Jamie MacColl from Bombay Bicycle Club

With the majority of the hype thus far contained to Europe, British band Bombay Bicycle Club are finally touring the world on the back of their latest record.


And they're lost.


My scheduled phone interview with guitarist Jamie MacColl is delayed four times, before we finally chat in the wee hours.


" We're in Japan!" he exclaims, as if this explains his management's inability to locate him. He pauses. " We've been lost, been travelling around and racing around and losing phones and losing contact and... but everything's OK now."


A band in a hurry. I mention that in the early 60s the music of Bob Dylan was described as that of a young man in a hurry. MacColl can see the link.


"From the perspective of making records we do look like a band in a hurry," he agrees. " But if you were ever to actually meet us you'd probably think we were be the most boring people you'd ever met."


The band went into the studio four months after recording their second LP, the hugely acclaimed Flaws, and only two months after its release. MacColl explains that the songs had been brewing for some time.


"The songs had been there or were being written for a while," he says. "We always saw this album as our proper second album. Flaws was a kind of side project that ballooned out of control... at least in the UK."


Ballooned indeed. Next big thing, band to watch, the new this-or-that, and the winner is... But until now the band has hardly toured.


"I think it says something that this will be our first Australian appearance and we're already on our third record," MacColl admits. " We'll be touring heaps this time around so I'm telling people not to expect another album quite so soon."


The debut 'I Had the Blues But I Shook Them Loose' was urgent indie-rock,' Flaws' was acoustic immediacy and 'A Different Kind of Kick' is electric guitars meets electronica, loops and samples.


After three very different albums, the band feels unconstrained.


"Jack has always said he wants to write about lots of things, not just about being in a band and being on tour," says MacColl. "And after three very different albums we can pretty much do what we want.


"It used to be that our songwriting would start and finish with guitars.
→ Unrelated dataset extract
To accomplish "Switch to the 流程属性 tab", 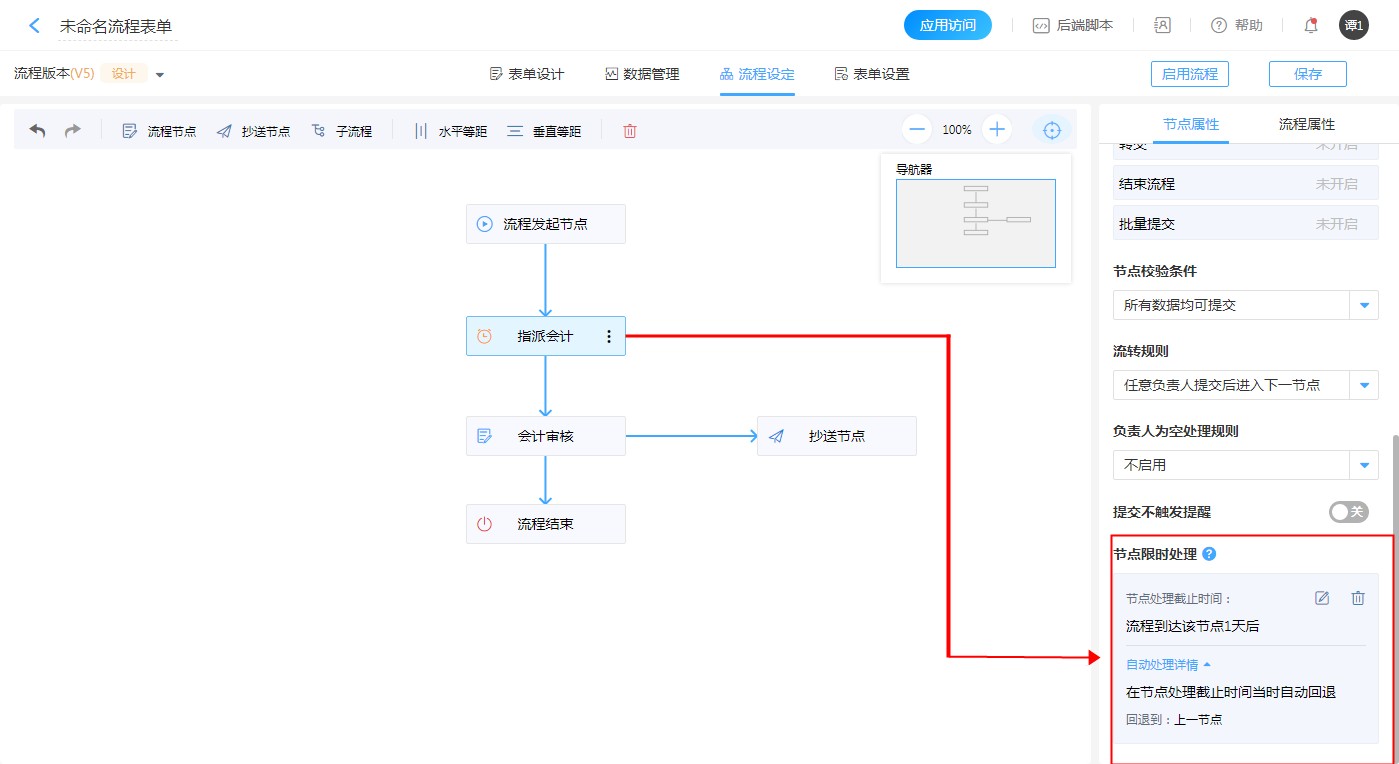I will click(x=1306, y=124).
Now there are songs that start with loops or were put together on Jack's laptop at home. As a guitarist, I'm now more... complimenting it that than driving it. I'm cool with that."


Whilst lost in Japan for the day, the band had been discussing ("in very vague terms") their future.


"It's interesting," he says cautiously. "We've started talking about the next album. Certainly songs like [the new single] 'Shuffle' and 'How Can You Swallow So Much Sleep' are the direction we're going.


"I'd love to go back and make another indie album like the first one but I don't know if we could, to be honest... Jack's writing a lot of songs, but they're all over place...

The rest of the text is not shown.